Because these clients depend on patent portfolios to generate profits, they have an interest in ensuring patent offices keep handing out weak patents and preventing anyone from challenging their enforcement. Unsurprisingly, Kappos and Iancu have complained loudly about waiving IP protections to enhance access to COVID vaccines.

Iancu’s law firm, Irell, and its clients benefitted enormously from his tenure as USPTO director. Despite resigning from Irell, Iancu prioritized the interests of the firm’s clients and companies like them. His extreme policy changes are too numerous to list but include nearly doubling fees for challenging invalid patents and re-writing agency guidance to prevent rejections of invalid patent applications. These changes led to more low-quality patents and a resurgence in patent troll lawsuits.

Perhaps the most egregious Iancu policy was the so-called Fintiv rule, which directed USPTO judges to refuse to review invalid patents whenever they were involved in ongoing court cases.

The Fintiv rule turned the patent review system on its head. Years before, Congress created that system to help people challenge weak patents at the USPTO instead of through expensive and protracted court proceedings. This would ensure more resources went to innovation and that only worthy disputes went to trial.

The Fintiv rule was a blatant attempt to prevent that from happening and thwart Congress’ intent.

We now know that Iancu influenced the outcome of patent reviews behind closed doors. In a Government Accountability Office report, 75 percent of USPTO judges said the agency’s leadership “affected their independence.” Judges also reported that information was withheld and misrepresented to hide the leadership’s influence. For example, when “judges that did not agree with a decision or had decided not to follow agency policy, statutes, or case law” were replaced with more obedient judges, the USPTO told “the parties in the proceedings … that the reason for the panel change was because the judge was unavailable.”

We also know that Irell and its clients benefited enormously from the rules Iancu imposed.

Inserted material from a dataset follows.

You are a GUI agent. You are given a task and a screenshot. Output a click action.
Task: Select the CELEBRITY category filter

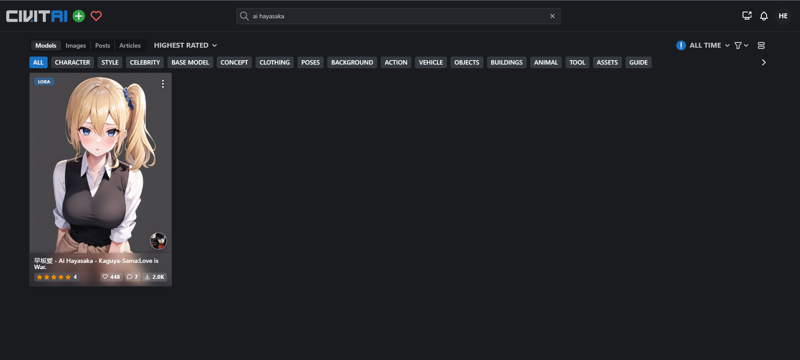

One example is striking. The same day the Fintiv rule restricting patent reviews became effective, USPTO judges applied it to deny a review of a patent owned by Irell client VLSI Technology without even considering the review petition’s merits. Instead, it denied the petition solely because of a court case where Irell’s lawyers represented VLSI. After the denial, VLSI went to trial and won more than $2 billion in damages. 

We don’t know if Irell got a cut of that award, but it has a policy of taking technology cases on a contingency basis — meaning attorneys get a share of damages instead of hourly fees. Now that Iancu rejoined Irell’s partnership, he’s entitled to a share of the firm’s profits.

Under the new director, Kathi Vidal, the USPTO granted petitions challenging VLSI’s patents based on the same evidence presented before, and we will soon learn whether those patents should have gone to trial. But VLSI and its lawyers will already have reaped the benefits.

C4IP boasts about bipartisanship, but its views are extreme for patent politics. It also perfectly aligns with the interests of C4IP’s board members and their clients. Former officials are free to express views of their choosing, but it is concerning when they use their government titles to advocate for wealthy clients at the expense of people worldwide who seek to contribute to and access scientific advances.